私は頬を膨らませて五十嵐さんを睨み付けるけど
「いいからその痛むところを解放しろよ」
彼には小細工は通用しない。
「楽になれ」
五十嵐さんはいつも私の心にストレートに言葉をぶつけてくる。
「強がってないけど…怖い…」
だからかな、私もずっと心にしまっていた言葉を自然と紡ぎだせた。
「怖い…なるほど」
言葉にすることによって、気付こうとしなかった自分の気持ちが見えてくる。
「桃子、吐き出しちゃえ」
麻里もそう思ったのだろう。私の背中をトンと叩くとそれがまるでスイッチのように言葉を紡がせた。

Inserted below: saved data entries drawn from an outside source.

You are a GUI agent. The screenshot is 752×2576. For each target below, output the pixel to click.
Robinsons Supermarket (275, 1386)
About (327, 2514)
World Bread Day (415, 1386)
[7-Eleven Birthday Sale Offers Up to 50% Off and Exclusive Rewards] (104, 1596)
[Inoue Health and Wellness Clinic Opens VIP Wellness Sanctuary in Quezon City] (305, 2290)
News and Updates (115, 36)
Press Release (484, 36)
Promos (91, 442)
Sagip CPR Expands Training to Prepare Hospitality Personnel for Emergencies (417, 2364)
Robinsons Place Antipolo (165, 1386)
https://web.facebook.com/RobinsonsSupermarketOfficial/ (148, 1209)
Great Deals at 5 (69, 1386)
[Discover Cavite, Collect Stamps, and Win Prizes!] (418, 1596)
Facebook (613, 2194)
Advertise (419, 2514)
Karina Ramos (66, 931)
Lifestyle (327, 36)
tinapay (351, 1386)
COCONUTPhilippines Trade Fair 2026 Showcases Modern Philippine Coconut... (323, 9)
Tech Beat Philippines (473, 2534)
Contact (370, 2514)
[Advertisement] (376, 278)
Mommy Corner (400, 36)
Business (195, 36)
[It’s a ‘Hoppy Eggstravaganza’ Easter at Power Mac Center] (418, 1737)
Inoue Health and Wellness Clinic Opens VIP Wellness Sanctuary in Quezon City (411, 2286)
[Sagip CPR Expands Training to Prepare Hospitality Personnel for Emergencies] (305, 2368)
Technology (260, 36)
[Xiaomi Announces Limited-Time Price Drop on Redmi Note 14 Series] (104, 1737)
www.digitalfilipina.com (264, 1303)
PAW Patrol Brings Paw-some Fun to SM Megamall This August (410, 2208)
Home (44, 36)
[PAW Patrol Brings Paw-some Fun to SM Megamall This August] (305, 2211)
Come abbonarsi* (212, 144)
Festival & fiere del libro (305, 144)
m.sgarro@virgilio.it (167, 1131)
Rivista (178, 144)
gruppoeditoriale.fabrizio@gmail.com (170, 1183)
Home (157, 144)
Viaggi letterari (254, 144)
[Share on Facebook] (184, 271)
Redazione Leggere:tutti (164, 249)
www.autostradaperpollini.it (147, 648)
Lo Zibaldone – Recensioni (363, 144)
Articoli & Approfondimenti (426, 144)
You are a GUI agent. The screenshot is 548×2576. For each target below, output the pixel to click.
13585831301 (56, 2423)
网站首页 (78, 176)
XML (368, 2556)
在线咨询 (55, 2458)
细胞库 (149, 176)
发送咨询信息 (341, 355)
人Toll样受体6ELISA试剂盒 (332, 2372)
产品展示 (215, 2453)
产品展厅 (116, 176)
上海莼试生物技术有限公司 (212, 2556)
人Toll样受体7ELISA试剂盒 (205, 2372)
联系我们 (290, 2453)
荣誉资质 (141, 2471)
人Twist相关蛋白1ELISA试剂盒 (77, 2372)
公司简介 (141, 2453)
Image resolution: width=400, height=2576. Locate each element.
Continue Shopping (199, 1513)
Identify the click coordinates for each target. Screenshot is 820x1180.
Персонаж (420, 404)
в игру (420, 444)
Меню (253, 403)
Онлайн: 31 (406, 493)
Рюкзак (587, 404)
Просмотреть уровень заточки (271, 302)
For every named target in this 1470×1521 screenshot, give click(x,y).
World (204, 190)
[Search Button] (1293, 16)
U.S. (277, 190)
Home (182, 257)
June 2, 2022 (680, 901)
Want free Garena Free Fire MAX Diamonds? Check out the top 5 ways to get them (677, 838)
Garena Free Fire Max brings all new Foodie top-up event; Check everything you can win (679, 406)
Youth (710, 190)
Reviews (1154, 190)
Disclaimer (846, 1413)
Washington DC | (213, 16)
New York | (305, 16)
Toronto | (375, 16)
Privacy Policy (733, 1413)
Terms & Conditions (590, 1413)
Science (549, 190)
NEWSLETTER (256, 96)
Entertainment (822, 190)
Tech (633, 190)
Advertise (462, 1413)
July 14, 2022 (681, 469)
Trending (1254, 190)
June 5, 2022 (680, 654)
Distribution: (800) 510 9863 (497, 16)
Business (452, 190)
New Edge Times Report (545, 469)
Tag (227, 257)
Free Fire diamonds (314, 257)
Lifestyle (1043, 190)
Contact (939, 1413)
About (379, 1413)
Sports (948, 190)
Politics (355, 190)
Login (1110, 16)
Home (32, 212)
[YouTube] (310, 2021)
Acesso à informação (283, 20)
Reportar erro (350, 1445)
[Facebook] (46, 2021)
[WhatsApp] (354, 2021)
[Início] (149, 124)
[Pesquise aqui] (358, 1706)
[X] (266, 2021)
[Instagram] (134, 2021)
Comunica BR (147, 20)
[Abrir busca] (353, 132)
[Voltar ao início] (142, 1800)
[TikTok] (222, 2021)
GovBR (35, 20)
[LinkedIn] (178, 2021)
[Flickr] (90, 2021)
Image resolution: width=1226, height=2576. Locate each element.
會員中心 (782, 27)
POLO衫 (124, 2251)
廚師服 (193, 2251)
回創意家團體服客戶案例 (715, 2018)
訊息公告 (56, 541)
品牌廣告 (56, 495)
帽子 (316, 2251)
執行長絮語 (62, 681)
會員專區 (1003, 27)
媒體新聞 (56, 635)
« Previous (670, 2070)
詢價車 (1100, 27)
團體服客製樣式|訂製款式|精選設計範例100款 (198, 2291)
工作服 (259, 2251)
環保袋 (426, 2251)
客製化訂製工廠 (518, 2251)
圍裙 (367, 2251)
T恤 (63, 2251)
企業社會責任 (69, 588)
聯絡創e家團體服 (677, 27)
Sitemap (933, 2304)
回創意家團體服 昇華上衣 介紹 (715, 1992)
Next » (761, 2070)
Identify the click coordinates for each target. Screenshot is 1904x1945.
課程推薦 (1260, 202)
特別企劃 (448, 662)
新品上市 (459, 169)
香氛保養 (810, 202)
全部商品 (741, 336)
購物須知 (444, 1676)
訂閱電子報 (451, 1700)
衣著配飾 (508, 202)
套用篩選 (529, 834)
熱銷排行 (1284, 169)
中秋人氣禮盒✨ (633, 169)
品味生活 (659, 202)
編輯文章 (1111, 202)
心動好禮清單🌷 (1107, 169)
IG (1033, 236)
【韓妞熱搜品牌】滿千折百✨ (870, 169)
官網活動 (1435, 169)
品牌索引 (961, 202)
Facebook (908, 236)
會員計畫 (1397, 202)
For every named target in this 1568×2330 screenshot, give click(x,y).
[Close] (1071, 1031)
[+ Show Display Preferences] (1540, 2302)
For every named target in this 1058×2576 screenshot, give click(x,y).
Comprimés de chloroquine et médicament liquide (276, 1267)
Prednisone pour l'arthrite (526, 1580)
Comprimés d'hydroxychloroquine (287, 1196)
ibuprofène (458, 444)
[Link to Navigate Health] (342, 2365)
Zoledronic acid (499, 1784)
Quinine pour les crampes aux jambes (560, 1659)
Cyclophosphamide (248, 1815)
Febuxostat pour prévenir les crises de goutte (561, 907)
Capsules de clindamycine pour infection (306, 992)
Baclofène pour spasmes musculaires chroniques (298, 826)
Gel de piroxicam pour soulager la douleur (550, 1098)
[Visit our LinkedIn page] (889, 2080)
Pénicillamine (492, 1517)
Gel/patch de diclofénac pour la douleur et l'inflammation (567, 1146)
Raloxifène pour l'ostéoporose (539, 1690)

「実は…お見合いした日からチーフの様子がおかしいの」
「おかしい?」
「うん、変わりなく見えるんだけど…笑った顔が違うんだよね」
「どんな風に?」
さっきまでお喋りだった五十嵐さんは椅子に凭れて見守るように聞いてくれていた。
「笑ってるんだけど笑ってないの」
「なにそれ」
「話しかけても上の空のこともあるし、凄くお喋りなときもあるし…」
言葉にして思うのは
「距離が生まれたなって…」
現実から背く二人がいたこと。
「チーフに聞かないの?」
「聞けないよ」
「そういうことは聞かなきゃダメだよ」
麻里の言うとおりなんだけど
「聞けるわけないよ」
椅子に吸収されていくように私の体は小さくなっていく。
臆病者の私は現実と向き合いたくないために逃げているんだ。
小さく息を吐いて目を閉じると
「もしかしておまえ、相手知らないの?」
ずっと黙っていた五十嵐さんが口を開いた。
私がコクりと頷くと五十嵐さんは前のめりになって私の瞳を見据えて
「おまえが一人で太刀打ちできる相手じゃないぞ」
まるで忠告するように真っ直ぐに言葉を紡いだ。
アイスグレーの瞳に見つめられた私は動けない。
「五十嵐さんは知ってるんですか?」
麻里は私の変わりにそう問う。
「知ってるよ」
五十嵐さんは私を哀れむようにアイスグレーの瞳を細め
「前に見ただろ?メインバンクの娘だよ」
夢物語の幕が閉じていく。
主演はやっぱり私じゃなかったんだ。